By Ian Ransom
MELBOURNE (Reuters) - Unheralded New Zealand's run to the World Cup finals has led to soccer overtaking rugby in the popularity stakes at home, All Whites coach Ricki Herbert said on Sunday.
Herbert, the mastermind behind their return to the World Cup fold after 28 years in the wilderness, said he had been overwhelmed by the buzz at home after qualification was sealed with a 1-0 win over Bahrain in November.
"It's been staggering. I mean '82 I thought was a fantastic time, but this has been incredibly successful," said Herbert, a central defender in the All Whites World Cup team in Spain.
"I think if you'd been there since (the Bahrain match), (soccer) is not third or fourth-ranked (in popularity). It's probably number one at the moment."
"You can only applaud the players for what they've done and what they've done for a nation really to bring football back to where it should be."
The All Whites will warm up for the June 11-July 11 tournament with a friendly against trans-Tasman rivals Australia on Monday before jetting off to play champions Italy, Slovakia and Paraguay in Group F in South Africa.
All Whites captain Ryan Nelsen said the qualification's explosive impact in the rugby-mad country mirrored the experience of their neighbor in 2005, when the Socceroos broke their own 32-year drought with a qualifying win over Uruguay.
"All of a sudden they qualified to Germany and next thing you know -- I've sat in press conferences when I've played against Australia and there was four of you there," Nelsen told a room bulging with camera crews and a few dozen journalists.
"Now look at you. It's packed. And it's the same thing that's happening in New Zealand ... If we played Australia in New Zealand there wouldn't be a stadium big enough to hold the crowd."
"The great thing about it is this team in four years time will be stronger," added Nelsen, reeling off a list of young players poised to break into Europe's toughest leagues.

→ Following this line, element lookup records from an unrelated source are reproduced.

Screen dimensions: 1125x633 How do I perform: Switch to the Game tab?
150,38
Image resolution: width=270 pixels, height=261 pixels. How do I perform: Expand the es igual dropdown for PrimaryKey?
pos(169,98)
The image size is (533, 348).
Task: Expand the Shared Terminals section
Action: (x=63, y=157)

The Blackburn Rovers captain made his international debut in 1999, marshalling the defense in sides that struggled to develop amid weak opposition in the Oceania region.
Herbert's painstaking molding of a disparate mix of overseas-based players into one of the 32 finalists has raised hopes at home of a surprise or two in South Africa.
"The brutal reality of going to the World Cup is that you could get beaten five-nil every game," said Nelsen.
"But the difference with this team is that we'll be unbelievably competitive. We could get beaten, but we'll be dying trying to get a win."